In Australia, as elsewhere, Mammon carries his curse with him and his worshippers must partake of it. Drunkenness, crime and immorality, in every shape, are the characteristics of such a society as is now gathering in the gold districts. There are thousands of respectable families in England whose interest it will be to emigrate, but who would not encounter such a condition for all the gold Australia contains.

To the poorest of the aristocracy of England, Australia offers an enticing filed. But they must be careful to leave their aristocracy at home. Rank and title have no charms at the antipodes; and the most they could effect for the bearers, would be an occasional lionization at snob dinners in the town in which the aristocrat may be wasting his time, the remark that “he was like a potato: all that was good belonging to him was underground.”
The majority of colonists are essentially snobs, and they are justly proud of their distinction. “I landed in the colony without a shilling, and am worth a hundred thousand pounds,” has infinitely more charms for them, than “I am a descendant of a lord, and am “as poor as a rat.” Put the two men together, – the one will be worshipped, and the other cut; unless with his aristocracy he evince a decided aptitude for snobbish pursuits, and then he will receive a helping hand, which will be infinitely more use to him than his aristocratic reminiscences.

Australian squatters and gold hunters are well to do in the world, and have abundant means of creating desirable homes.

Industrious young women, even though with little pretensions to beauty, would not be long in finding such homes; but fine ladies, possessing nothing beyond the trashy accomplishments which in England are thought much of, would not only not succeed in forming favourable alliances, but would run the risk of the lowest social denigration.

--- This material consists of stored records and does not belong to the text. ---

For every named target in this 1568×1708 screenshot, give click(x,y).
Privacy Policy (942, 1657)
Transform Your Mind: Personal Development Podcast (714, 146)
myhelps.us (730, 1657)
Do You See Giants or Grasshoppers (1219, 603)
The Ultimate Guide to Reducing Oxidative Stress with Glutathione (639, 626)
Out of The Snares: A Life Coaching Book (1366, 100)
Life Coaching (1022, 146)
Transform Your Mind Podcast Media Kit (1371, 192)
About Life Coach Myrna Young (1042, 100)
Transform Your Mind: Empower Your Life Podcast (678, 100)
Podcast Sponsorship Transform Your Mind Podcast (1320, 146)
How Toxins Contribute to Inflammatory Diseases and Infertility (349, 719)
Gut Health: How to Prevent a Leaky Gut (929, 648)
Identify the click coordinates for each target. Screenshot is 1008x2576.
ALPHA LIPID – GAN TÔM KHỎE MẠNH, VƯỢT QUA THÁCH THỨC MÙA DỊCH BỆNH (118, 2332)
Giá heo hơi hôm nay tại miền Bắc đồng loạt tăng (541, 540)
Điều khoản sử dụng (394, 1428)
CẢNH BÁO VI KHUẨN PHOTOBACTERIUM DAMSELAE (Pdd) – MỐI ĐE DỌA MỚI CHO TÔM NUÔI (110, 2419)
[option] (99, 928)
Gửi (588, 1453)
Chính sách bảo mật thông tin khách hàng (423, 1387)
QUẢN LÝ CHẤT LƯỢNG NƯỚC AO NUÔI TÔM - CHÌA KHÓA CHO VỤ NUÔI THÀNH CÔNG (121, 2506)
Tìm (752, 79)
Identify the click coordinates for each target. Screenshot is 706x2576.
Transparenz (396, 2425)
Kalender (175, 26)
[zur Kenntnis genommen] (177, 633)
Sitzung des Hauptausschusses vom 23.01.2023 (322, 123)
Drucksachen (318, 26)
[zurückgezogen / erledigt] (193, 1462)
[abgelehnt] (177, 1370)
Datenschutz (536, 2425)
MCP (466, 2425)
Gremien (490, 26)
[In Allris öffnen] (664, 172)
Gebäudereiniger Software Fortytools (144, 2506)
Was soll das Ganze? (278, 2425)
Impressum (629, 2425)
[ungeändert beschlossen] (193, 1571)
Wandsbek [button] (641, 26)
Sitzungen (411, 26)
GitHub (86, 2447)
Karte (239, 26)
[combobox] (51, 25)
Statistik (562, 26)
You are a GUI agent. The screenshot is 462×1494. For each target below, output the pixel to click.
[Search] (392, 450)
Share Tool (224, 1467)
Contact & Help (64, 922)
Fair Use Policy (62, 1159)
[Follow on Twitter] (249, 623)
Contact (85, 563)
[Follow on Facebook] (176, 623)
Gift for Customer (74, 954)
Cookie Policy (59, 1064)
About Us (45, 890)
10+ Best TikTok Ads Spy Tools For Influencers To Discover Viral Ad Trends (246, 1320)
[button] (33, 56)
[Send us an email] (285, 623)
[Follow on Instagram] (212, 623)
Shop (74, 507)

The heights of Woolloomooloo, rising above the city, are crowned with the truly elegant villas of the elite of Sydney society – composed of men who have, for the most part, become so by their own efforts, aided, it is true, by the luck of circumstance, which, however, often casts them down, even from the Woolloomooloo heights, only to find themselves back in the course of a few years, – for there is nothing on earth as elastic as a Sydney merchant. You may cast him down, but it is impossible to keep him down.